The nuances of MySQL indexes

Indexes are critical for database performance. In this article, Lukas Vieikis explains the many types of indexes available with MySQL.

Developers and database administrators know it – there are many nuances that need to be taken care of to ensure that database performance doesn’t dive into the ground and that database performance doesn’t cause problems either now or in the future.

One of the core aspects surrounding database performance for ages are indexes – for ages, they’ve been the core cause of increased query performance, but they’re also shrouded in mystery. No matter if looking at B-tree indexes, composite indexes, spatial indexes, or any other type of indexes available in our database management system of choice, they all operate differently and that they all have unique upsides and downsides. Then the advantages and disadvantages of index types are unique to the database management system that is in use. This post, however, is focused on MySQL and its flavors (Percona Server and MariaDB); all tips applicable to MySQL apply to Percona Server and MariaDB as well.

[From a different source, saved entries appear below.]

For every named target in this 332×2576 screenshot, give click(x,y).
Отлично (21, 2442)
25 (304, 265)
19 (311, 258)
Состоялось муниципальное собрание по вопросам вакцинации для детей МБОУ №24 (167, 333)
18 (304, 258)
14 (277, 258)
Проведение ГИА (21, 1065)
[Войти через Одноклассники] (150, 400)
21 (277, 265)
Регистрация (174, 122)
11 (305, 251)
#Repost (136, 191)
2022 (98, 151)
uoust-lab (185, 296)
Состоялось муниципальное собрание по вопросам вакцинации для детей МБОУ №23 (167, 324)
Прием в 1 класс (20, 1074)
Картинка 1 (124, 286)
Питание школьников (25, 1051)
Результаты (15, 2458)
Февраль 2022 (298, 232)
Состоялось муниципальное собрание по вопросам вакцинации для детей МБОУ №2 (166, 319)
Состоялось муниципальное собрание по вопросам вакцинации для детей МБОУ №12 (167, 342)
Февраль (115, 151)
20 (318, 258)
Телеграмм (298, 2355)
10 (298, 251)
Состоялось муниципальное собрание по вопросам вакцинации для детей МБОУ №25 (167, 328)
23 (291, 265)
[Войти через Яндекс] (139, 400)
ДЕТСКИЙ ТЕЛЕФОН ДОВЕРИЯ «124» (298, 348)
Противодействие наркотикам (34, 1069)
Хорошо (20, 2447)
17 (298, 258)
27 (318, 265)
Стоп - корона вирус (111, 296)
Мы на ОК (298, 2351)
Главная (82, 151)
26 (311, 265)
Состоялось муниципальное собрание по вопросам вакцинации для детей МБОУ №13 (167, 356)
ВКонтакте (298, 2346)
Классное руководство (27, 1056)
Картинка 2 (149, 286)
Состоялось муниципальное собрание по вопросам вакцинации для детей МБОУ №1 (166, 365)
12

Types of indexes available in MySQL

To figure out all of the nuances relevant to indexes (which are also referred to as keys) in MySQL, you must understand some basics about how they work and for what purposes are they meant to accomplish in the first place. MySQL offers the following types of indexes:

  1. B-Tree (short for Balanced Tree) indexes are usually referred to as the “ordinary” indexes. This definition is partly true because there aren’t that many impressive things surrounding them: such indexes are frequently created by database administrators looking to improve search query performance, but they don’t do many things outside of that (I’ll will get into what each type of index does in a second.)
  2. Hash indexes are used only by the MEMORY storage engine (for those who are not very familiar, MySQL lets users choose from a couple of storage engines, InnoDB being the main one) and they are known for allowing users to perform exact lookups (any search query that uses the operators = or <=> would use such kind of an index). Such indexes are generally very fast due to their design but have limited use cases due to the limits imposed on them by MySQL – user defined hash indexes are only supported by the MEMORY storage engine.
  3. Spatial indexes are used for geographical data indexing.
  4. Prefix indexes usually cover a prefix (a part of) a column.
  5. Composite indexes are usually also called multicolumn indexes and, as the name suggests, such indexes usually function on multiple columns at once.
  6. Covering indexes are sometimes confused with composite indexes – while composite indexes cover multiple columns, covering indexes cover only the columns required for the query to execute. A covering index is a special kind of index – such an index is in use when all fields required for a query to execute are included in the index. When a covering index is in use, MySQL can read the index instead of reading the disk.
  7. Clustered indexes usually store tables in a B-tree index structure. All indexes that aren’t clustered indexes are known as secondary indexes.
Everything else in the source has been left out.